Riverside Park in Guelph, Ontario, is built beside the Speed River. It forms part of an attempted natural buffer along the Speed: "OPIRG-Guelph and other community groups have worked, in partnership with the City to rehabilitate the local river environment. Today, the river's edge is allowed to naturalize, benefiting the environment and saving maintenance. The City of Guelph's River Systems Management Plan is a positive approach to river management [whose] vision is to protect the rivers' role within the city, by featuring them in urban design, and enhancing and protecting ecological diversity, while providing beneficial uses for the community." Chemical pesticides, herbicides and fertilizers have been abandoned, in an effort of produce a narrow buffer strip within the thirty meter "riparian zone" between the rivers and their surrounding parklands, including river paths. "The buffer provides food, habitat, and a corridor for wildlife, as well as improving water quality by minimizing erosion, acting as a filter and providing shade, to lower water temperature", increasing oxygen, thus decreasing algae and bacterial contents.

In the town of Hespeler, part of Cambridge, there are several parks on the banks of the Speed River, such as Jacob's Landing, Chillago Conservation Area, Hespeler Mill Pond and Ellacott Lookout. The former site of Idylwild Park is on the Speed River in Cambridge (Hespeler), and includes the portion that now Chillago Conservation Area.

What you will do »
- A) According to the Speed River park excerpt, why is the river's edge in Guelph allowed to naturalize?
- B) Do these statements agree with the Speed River park excerpt? Answer yes or no for each, quoting the deciding words: (i) Riverside Park lies beside the Speed River. (ii) Chemical fertilizers are still applied in the riparian zone. (iii) The riparian zone is fifty meters wide.
- C) Carry on the Speed River park excerpt from the point where it ends.

Dataset section »
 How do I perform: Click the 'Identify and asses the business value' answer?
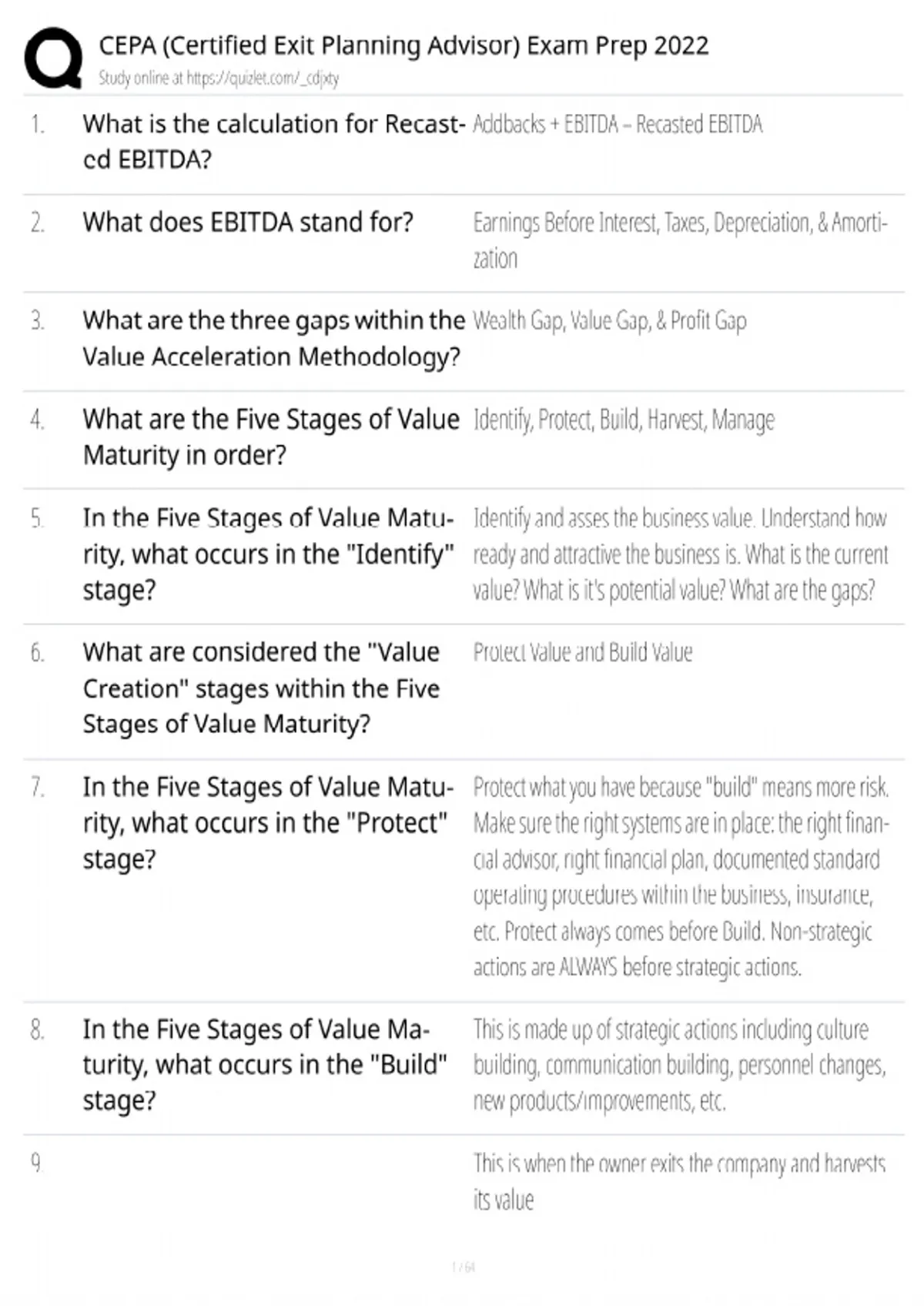[681, 554]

Set of answers »
- A) Letting the edge naturalize benefits the environment and saves maintenance.

- B)
(i) Yes: "Riverside Park in Guelph, Ontario, is built beside the Speed River."
(ii) No: "Chemical pesticides, herbicides and fertilizers have been abandoned"
(iii) No: "within the thirty meter "riparian zone""

- C)
Riverside Park Cambridge lies on the west bank in Preston. Linear Park, in Cambridge, lies at the confluence of the Speed and Grand rivers.

== Fishing ==

There are several species of fish in the Speed River, including, smallmouth bass, largemouth bass, rainbow, brown and brook trout, northern pike, bullhead, carp and panfish. As of January 2011, efforts are being made to restore the extirpated populations of all trout species to the Speed River in Guelph. Fish impediments, such as dams, have contributed to increasing water temperature and the prevention of migration during spawning, both of which are and continue to be a reason why no trout have been caught in Guelph in decades. Guelph Lake is popular for fishing yellow perch and pike. Although the GRCA hosted ice fishing on Guelph Lake in the past, they no longer do so and the lake, along with the rest of the conservation area it is a part of, is now considered off-limits during the winter.